Aldatılan veya aldatıldığını düşünenlerin sorunu görmemezlikten gelmeyip partneriyle paylaşması ve konuşması gerekir. Aldatıldığını düşünenler, “benimle eskisi gibi ilgilenmiyorsun, ilişkimizde sorunlar var, başka birisi olabileceğini hissediyorum, böyle bir sorun var mı?” şeklinde partneriyle konuşmalıdır. Eğer partner başka birisi olduğunu itiraf ederse; aldatılanda öfke, yas süreci, üzüntü, sıkıntı, uykusuzluk, onur ve gurur yaralanması, tedirginlik, özgüven sarsılması ve depresyon dönemi başlayacaktır. Bu dönem kişiden kişiye değişmekle birlikte bir kaç ay sürebilir. Bu dönemde bir evlilik veya eş terapistine başvurulması gerekir. Çünkü kurulu bir düzeni yıkmak zordur ve aldatılan kişinin partneriye bir araya gelerek sadece karşı taraftan değil kendisinden de kaynaklanabilen sorunları çözmek için adım atması uygun olacaktır. Ayrıca kültürel şartlanmada bunu gerektirir. Unutulmaması gerekir ki aldatılma ve sonrasında yaşanan sorunlar çözülebilen bir durumdur. Ayrıca eşin sadakatsizliğinde evliliği hemen bitirmek yerine, yapılan hatayı bir sopa olarak, aldatan kişiye karşı kullanmak yerine; -eşim beni sevmediği için mi yoksa insani bir zaaftan dolayı mı aldattı?- sorusuna bir evlilik terapistinin nezaretinde yanıt aramak ve kar zarar analizi yapmak doğru bir yol olacaktır. Çünkü bir çıkış yolu her zaman vardır. Sevgiyi, güveni ve saygıyı artırıcı çözümler bulmak o kadar da zor değildir. Her iki tarafta şu soruyu kendisine sormalı; “bu olay bize ne öğretti?” Bu konuda samimi yanıtlar veren çiftler evliliklerini yeniden yapılandırabilir ve eskisinden daha mutlu olabilirler.
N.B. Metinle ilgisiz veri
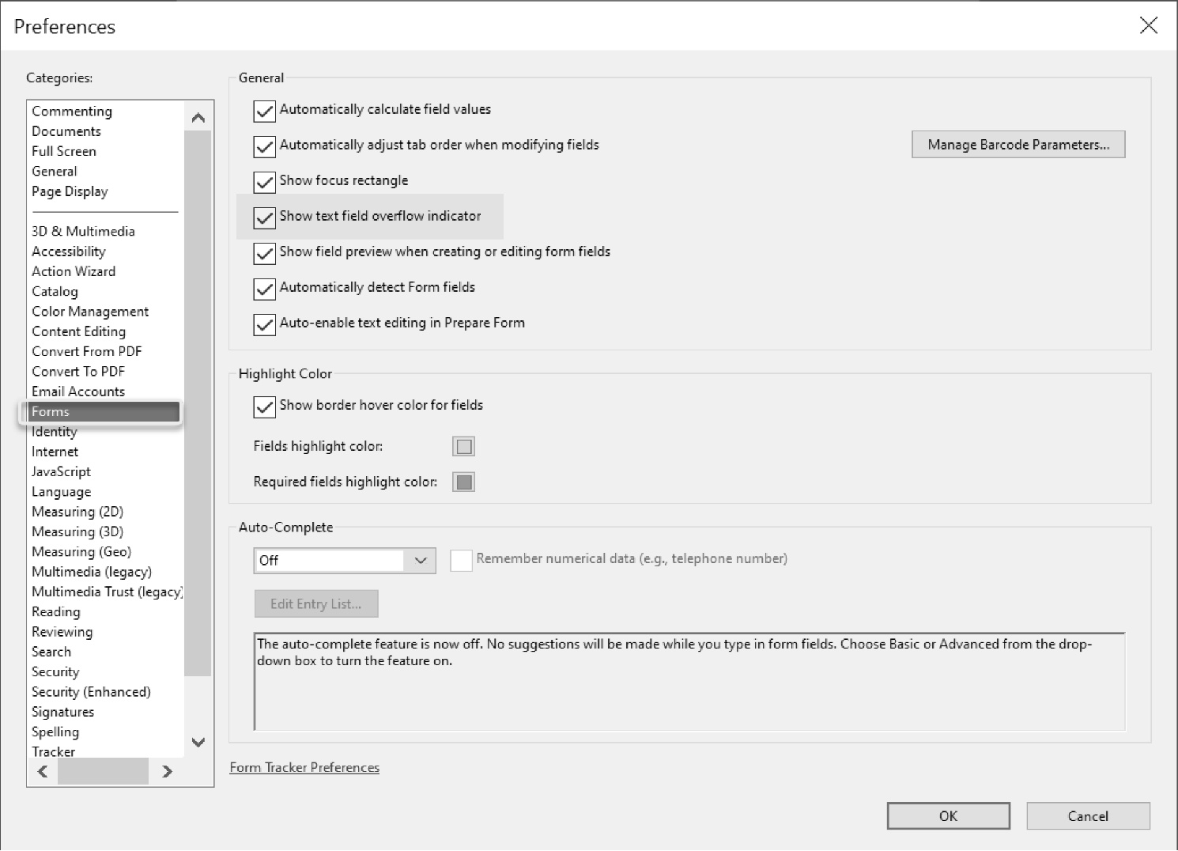Toggle Show text field overflow indicator
The height and width of the screenshot is (851, 1178).
click(x=264, y=217)
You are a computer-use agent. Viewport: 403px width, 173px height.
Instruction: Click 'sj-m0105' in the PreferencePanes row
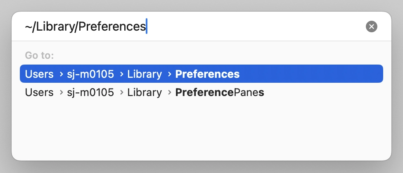(90, 93)
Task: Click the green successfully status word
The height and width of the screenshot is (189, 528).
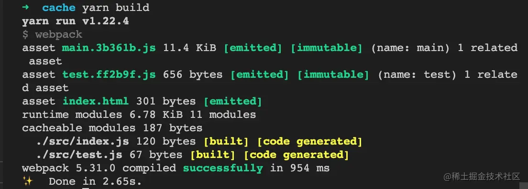Action: click(222, 168)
Bu makale 5 Temmuz 2019 tarihinde güncellendi. 0 kez okundu.

Yazar
Psk. Dan. Muharrem Köse

Psk. Dan. Muharrem Köse, 1973 yılında İzmir'de doğmuştur. Lisans öncesi öğrenimlerinin ardından Karadeniz Teknik Üniversitesi Fatih Eğitim Fakültesi Rehberlik ve Psikolojik danışmanlık bölümünü başarıyla tamamlayarak psikolog danışman  unvanı almıştır.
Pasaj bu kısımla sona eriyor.